Proc Natl Acad Sci U S A. 2007 May 29;104(22):9493-8. doi: 10.1073/pnas.0608842104. Epub 2007 May 22.
Reinforcement learning models now provide principled guides for a wide range of reward learning experiments in animals and humans. One key learning (error) signal in these models is experiential and reports ongoing temporal differences between expected and experienced reward. However, these same abstract learning models also accommodate the existence of another class of learning signal that takes the form of a fictive error encoding ongoing differences between experienced returns and returns that "could-have-been-experienced" if decisions had been different. These observations suggest the hypothesis that, for all real-world learning tasks, one should expect the presence of both experiential and fictive learning signals. Motivated by this possibility, we used a sequential investment game and fMRI to probe ongoing brain responses to both experiential and fictive learning signals generated throughout the game. Using a large cohort of subjects (n = 54), we report that fictive learning signals strongly predict changes in subjects' investment behavior and correlate with fMRI signals measured in dopaminoceptive structures known to be involved in valuation and choice.
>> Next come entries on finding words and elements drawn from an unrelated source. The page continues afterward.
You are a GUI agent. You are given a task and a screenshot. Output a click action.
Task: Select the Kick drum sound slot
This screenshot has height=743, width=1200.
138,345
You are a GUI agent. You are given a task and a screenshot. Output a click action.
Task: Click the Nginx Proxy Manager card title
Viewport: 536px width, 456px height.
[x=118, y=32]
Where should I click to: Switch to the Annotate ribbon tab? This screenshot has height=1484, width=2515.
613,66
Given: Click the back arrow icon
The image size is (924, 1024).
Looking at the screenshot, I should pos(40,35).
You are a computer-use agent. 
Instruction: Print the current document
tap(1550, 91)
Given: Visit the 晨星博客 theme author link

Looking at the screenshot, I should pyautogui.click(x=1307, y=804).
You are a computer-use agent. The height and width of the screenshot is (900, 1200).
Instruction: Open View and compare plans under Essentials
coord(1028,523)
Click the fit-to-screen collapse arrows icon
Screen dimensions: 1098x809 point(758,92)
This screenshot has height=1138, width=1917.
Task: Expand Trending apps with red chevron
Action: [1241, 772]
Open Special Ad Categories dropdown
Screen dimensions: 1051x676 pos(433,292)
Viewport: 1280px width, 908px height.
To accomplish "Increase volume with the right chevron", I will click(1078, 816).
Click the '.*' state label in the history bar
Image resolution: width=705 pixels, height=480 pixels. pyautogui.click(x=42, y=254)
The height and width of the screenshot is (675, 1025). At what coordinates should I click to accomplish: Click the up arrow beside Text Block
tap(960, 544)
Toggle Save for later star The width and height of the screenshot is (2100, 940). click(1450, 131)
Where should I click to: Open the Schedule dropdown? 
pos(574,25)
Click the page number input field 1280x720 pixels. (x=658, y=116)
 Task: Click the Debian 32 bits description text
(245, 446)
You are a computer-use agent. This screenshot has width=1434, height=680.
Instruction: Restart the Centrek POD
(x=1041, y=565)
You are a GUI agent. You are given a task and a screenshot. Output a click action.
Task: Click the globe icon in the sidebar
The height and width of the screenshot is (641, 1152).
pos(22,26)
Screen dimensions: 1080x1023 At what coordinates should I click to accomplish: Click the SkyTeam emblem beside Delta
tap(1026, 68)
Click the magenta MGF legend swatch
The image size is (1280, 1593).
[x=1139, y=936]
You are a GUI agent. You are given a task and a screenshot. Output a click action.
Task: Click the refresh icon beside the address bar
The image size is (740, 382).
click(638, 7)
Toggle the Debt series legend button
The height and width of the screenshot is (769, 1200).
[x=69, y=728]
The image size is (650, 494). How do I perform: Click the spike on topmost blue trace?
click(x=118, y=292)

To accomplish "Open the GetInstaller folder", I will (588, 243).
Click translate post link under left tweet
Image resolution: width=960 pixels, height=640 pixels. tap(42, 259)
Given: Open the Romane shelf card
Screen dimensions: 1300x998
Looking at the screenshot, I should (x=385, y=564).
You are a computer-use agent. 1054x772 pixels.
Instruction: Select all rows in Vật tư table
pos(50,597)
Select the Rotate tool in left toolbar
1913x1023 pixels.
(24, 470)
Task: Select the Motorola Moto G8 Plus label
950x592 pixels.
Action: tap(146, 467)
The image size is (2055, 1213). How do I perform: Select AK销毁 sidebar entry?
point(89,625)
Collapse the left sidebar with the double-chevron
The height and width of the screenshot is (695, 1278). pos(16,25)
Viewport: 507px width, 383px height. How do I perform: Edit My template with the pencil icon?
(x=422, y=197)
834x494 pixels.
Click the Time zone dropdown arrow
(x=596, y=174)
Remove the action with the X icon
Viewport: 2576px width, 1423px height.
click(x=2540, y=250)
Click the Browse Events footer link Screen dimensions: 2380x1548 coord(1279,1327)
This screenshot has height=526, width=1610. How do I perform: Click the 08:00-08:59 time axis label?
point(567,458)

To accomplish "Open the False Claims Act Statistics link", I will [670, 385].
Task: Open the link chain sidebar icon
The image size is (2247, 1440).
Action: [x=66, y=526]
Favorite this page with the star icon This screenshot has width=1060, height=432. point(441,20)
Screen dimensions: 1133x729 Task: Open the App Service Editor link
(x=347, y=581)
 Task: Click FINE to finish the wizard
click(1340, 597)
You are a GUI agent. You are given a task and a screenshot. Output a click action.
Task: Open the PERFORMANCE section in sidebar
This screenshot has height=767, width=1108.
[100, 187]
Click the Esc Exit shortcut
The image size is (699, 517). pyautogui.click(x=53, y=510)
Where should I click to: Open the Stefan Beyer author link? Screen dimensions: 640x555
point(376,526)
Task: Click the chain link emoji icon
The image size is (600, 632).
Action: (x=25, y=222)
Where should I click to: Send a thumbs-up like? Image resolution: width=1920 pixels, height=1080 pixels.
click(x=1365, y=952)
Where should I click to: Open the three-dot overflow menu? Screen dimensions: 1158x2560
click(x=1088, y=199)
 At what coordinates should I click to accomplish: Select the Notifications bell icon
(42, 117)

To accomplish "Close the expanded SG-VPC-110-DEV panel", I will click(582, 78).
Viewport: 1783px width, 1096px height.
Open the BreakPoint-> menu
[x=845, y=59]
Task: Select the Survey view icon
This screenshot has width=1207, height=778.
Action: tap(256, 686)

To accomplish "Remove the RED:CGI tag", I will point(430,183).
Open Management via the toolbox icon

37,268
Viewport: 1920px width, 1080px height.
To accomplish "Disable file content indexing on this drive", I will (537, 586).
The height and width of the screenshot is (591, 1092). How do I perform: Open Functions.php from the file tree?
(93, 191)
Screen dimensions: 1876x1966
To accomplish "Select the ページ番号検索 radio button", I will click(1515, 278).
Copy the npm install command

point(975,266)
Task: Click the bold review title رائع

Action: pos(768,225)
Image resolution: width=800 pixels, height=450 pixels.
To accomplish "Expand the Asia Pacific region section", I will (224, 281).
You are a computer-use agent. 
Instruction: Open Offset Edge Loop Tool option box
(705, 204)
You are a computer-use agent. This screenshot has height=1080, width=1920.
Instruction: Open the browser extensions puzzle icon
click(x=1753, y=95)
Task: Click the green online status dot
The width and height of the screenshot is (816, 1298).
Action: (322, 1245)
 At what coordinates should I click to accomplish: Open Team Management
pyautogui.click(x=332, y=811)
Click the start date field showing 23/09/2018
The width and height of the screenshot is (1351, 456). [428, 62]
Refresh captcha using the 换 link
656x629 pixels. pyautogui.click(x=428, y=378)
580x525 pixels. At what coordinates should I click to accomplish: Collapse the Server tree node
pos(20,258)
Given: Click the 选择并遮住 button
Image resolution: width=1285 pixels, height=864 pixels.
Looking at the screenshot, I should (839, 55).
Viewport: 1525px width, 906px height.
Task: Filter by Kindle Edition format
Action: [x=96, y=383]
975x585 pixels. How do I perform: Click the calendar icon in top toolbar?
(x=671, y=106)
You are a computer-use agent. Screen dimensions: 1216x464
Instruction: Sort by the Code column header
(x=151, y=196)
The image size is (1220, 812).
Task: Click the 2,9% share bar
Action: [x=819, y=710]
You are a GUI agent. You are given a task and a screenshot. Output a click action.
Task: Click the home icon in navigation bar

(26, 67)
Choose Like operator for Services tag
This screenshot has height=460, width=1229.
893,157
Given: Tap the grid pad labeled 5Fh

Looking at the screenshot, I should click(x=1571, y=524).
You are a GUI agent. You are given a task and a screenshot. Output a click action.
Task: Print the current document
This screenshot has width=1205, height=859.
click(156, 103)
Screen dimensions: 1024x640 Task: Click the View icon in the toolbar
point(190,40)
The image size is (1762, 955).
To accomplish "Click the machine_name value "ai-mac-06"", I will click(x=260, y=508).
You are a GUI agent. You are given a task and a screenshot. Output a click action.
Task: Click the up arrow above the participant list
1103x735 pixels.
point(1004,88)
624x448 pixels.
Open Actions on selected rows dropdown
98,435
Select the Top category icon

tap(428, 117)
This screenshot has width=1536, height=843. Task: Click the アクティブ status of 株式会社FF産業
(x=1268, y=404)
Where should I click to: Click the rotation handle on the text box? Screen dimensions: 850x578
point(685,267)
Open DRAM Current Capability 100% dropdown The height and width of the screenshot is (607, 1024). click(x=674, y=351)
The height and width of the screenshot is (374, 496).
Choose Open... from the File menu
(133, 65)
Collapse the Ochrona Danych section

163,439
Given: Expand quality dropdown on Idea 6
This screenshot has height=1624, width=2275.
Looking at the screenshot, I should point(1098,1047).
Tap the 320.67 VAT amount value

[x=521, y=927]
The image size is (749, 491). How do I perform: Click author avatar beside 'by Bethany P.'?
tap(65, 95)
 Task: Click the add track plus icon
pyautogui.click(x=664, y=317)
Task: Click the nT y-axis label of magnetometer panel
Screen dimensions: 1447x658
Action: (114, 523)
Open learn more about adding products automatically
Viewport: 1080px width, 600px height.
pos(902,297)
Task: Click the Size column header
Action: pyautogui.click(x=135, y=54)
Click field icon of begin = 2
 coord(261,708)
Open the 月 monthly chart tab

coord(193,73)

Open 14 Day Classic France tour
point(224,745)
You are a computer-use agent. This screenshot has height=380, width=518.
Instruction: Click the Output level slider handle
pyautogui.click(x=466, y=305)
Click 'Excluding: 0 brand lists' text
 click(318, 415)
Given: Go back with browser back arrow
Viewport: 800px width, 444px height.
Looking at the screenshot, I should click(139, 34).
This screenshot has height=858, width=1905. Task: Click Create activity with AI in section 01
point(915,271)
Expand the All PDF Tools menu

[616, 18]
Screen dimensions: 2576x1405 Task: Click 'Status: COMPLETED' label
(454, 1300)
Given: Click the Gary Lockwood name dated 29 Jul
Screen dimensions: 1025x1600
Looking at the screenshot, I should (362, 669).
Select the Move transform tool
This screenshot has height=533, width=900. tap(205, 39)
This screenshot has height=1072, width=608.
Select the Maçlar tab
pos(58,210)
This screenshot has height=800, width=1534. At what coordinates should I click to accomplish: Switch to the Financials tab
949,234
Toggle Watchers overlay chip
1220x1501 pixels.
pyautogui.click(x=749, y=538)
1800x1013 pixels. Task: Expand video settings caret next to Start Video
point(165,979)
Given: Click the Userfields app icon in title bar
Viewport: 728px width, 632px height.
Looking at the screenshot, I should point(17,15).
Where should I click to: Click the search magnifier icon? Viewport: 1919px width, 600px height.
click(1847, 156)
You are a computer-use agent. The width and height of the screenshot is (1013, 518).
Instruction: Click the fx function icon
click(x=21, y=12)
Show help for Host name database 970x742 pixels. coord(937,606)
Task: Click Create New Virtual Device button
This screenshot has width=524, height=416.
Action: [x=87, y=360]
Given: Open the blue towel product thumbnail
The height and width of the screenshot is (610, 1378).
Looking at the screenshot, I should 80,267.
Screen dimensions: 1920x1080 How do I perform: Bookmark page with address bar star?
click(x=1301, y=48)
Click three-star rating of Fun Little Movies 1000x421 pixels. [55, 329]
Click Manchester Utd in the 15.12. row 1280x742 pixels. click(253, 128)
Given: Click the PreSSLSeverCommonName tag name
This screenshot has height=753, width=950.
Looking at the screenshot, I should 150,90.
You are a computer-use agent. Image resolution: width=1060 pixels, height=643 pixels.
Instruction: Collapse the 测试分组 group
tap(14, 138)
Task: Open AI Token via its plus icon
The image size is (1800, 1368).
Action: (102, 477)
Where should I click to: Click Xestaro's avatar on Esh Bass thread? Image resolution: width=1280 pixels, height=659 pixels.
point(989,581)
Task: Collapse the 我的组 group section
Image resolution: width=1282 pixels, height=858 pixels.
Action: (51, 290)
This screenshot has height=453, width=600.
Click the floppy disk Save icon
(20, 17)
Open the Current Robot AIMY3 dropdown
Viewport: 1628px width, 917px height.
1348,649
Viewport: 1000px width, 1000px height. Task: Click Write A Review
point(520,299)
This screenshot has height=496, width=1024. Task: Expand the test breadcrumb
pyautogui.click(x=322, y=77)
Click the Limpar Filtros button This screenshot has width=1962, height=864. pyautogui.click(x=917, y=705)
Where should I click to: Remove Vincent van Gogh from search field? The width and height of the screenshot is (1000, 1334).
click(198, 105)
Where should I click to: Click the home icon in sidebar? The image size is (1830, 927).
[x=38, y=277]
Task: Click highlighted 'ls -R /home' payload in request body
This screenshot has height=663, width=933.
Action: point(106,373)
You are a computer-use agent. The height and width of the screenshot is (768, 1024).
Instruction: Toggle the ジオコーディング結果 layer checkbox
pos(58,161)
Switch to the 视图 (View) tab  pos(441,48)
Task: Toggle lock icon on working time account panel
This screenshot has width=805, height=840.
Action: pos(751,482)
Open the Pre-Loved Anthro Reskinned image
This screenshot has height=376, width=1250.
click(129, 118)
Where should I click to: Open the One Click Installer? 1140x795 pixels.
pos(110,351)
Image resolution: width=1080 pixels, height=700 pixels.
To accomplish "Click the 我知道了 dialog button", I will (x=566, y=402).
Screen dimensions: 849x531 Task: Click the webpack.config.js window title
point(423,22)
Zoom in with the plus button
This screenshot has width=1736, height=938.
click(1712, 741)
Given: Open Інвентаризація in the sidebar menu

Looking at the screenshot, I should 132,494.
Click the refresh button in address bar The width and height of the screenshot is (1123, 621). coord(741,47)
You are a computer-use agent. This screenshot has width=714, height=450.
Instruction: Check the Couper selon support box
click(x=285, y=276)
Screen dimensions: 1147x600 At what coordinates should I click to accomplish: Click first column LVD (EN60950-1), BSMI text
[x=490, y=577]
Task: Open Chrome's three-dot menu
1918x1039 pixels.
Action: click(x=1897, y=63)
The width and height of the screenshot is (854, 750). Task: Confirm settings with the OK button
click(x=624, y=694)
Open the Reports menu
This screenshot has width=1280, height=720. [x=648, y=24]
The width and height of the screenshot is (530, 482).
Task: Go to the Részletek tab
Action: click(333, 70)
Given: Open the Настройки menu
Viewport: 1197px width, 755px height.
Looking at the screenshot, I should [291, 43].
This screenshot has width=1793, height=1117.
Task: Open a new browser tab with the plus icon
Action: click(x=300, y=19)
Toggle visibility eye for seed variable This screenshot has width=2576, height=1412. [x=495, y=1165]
强化学习模型现在为动物和人类的广泛奖励学习实验提供了原则性指导。这些模型中的一个关键学习(误差)信号是经验性的,它报告了预期奖励和实际获得奖励之间持续的时间差异。然而,这些相同的抽象学习模型也考虑到了另一类学习信号的存在,这类信号以虚构误差的形式出现,编码了实际收益与如果决策不同“本可以经历”的收益之间的持续差异。这些观察结果提出了一个假设,即对于所有现实世界的学习任务,人们应该预期同时存在经验性和虚构性学习信号。受这种可能性的启发,我们使用了一个序列投资游戏和功能磁共振成像来探究大脑对游戏过程中产生的经验性和虚构性学习信号的持续反应。通过一大群受试者(n = 54),我们报告虚构性学习信号强烈预测受试者投资行为的变化,并与已知参与估值和选择的多巴胺感受结构中测量的功能磁共振成像信号相关。